Process & Reflection

Journal Entry IV

I am writing my last and final Process and Reflection paper on something which has been

weighing heavily on my mind since our last class. I have enjoyed the class and I have learned so

much, but the one aspect of the class was the students, especially the students in Special

Education. I could not pick up on the empathy part when they would speak out in class. I

dismissed it as it was their age hindering their ability to have enough experience in the field to

have empathy, but that cannot be true. I have friends in the field, who are new, and they have

empathy flowing out of them. Yet, again I dismissed it because I do not know nor understand

everyone’s situation or know their experiences.

On the last day we had our final presenter… I already knew she was nervous speaking

out in class from hearing her in previously chime in on our class discussions. From her body

language, tone of voice, shaking of voice, shaking of hands, and the way she would adjust herself

to look small in her seat made me wonder her life experiences. But, the last day, she presented

her narratives. The material, power point and her in-depth research was amazing. I could tell she

put a lot of time and effort into her presentation. By the time she was finished with her

presentation, I think it had been an hour or close to it. It was a long presentation to say the least

especially having to sit in those uncomfortable chairs. During the presentation she exhibited the

same behaviors I had seen from her before and the students in the classroom didn’t help with her
nervousness. Two students to my left kept talking and laughing. I found that rude as the presenter

might have thought they were laughing at her, especially since they were looking straight at her.
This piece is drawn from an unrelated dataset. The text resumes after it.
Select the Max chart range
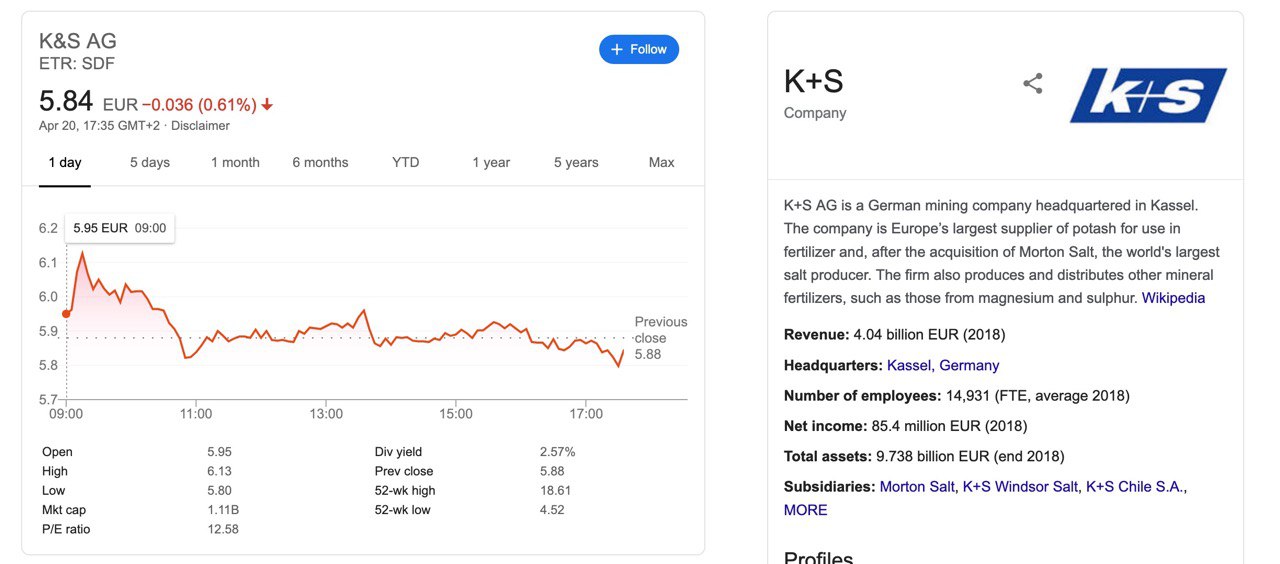coord(661,162)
When the class was dismissed I was the second one out the door, only because I was starving;

Coming straight from work did not enable me to grab food. As I stood outside the other students

in my class started to come out and as they passed by they made snarky remarks about the

presenter to me. All I did was stare at them! I’m frustrated at myself that I didn’t say something

to them but it may have been a good outcome because I was hurt for the presenter and I didn’t

even know her. I wasn’t expecting that kind of behavior out of people going into Special

Education; I guess I had always glorified them in some way. It took a special kind of human

being to help others to have a successful life, right?
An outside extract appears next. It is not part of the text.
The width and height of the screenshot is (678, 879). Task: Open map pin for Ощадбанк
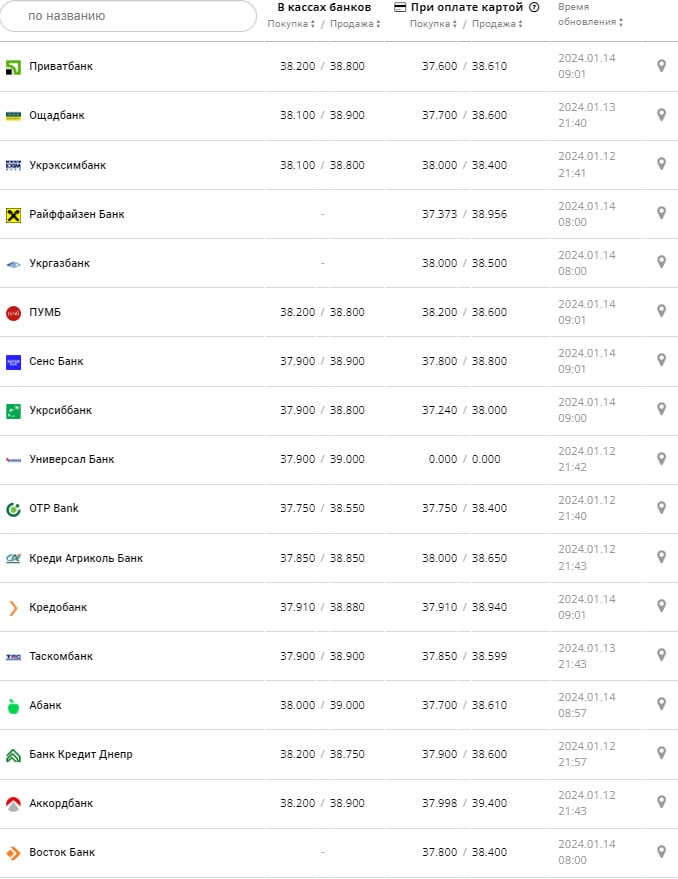tap(661, 115)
I guess I am taking this so personally because I recently gave notice at my job. I work at a

preschool/Kindergarten non profit school. My classroom is amazing and I love every aspect

about it especially the children. What has caused me to leave is my health. I have had to listen to

the owner/downstairs teacher, for years, be cruel to children, and I mean cruel. She is not

physically abusive to them but verbally. I have told the parents and I along with other teachers

have called DCF on her. Did you know DCF can only react to physical evidence? I have lost

faith in the system, especially after what I have witnessed. Anyway, I thought I was getting away

from a person who is cruel to others, where I had absolutely no power to help, and was never

going to really encounter such behavior again, but that was not the case.
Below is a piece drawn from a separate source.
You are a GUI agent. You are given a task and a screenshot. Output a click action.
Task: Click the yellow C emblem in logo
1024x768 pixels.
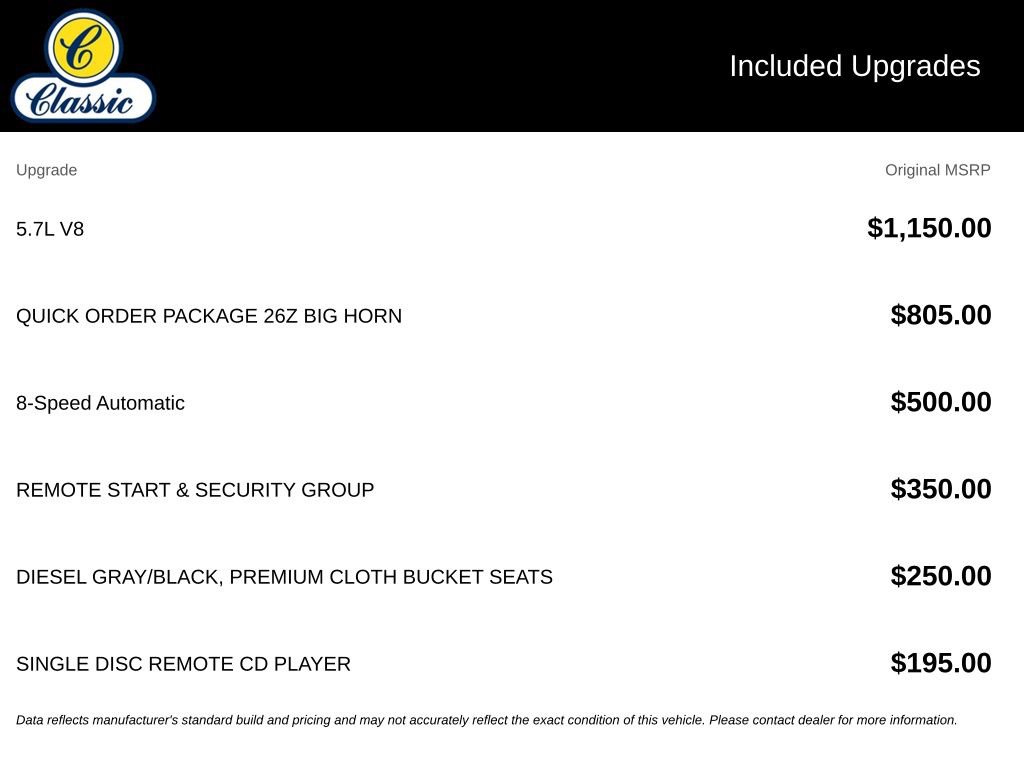click(83, 47)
The world is a scary place and I wish I had the funds to continue going to school to learn

more so that I could help others. Your class made me fall in love with trauma. That doesn’t

sound good but what I mean is that I found something that interests me significantly to a point I
have not stopped researching it and looking for online trainings I can afford. I don’t care if

people know my name, I just want to make a positive difference in children’s lives.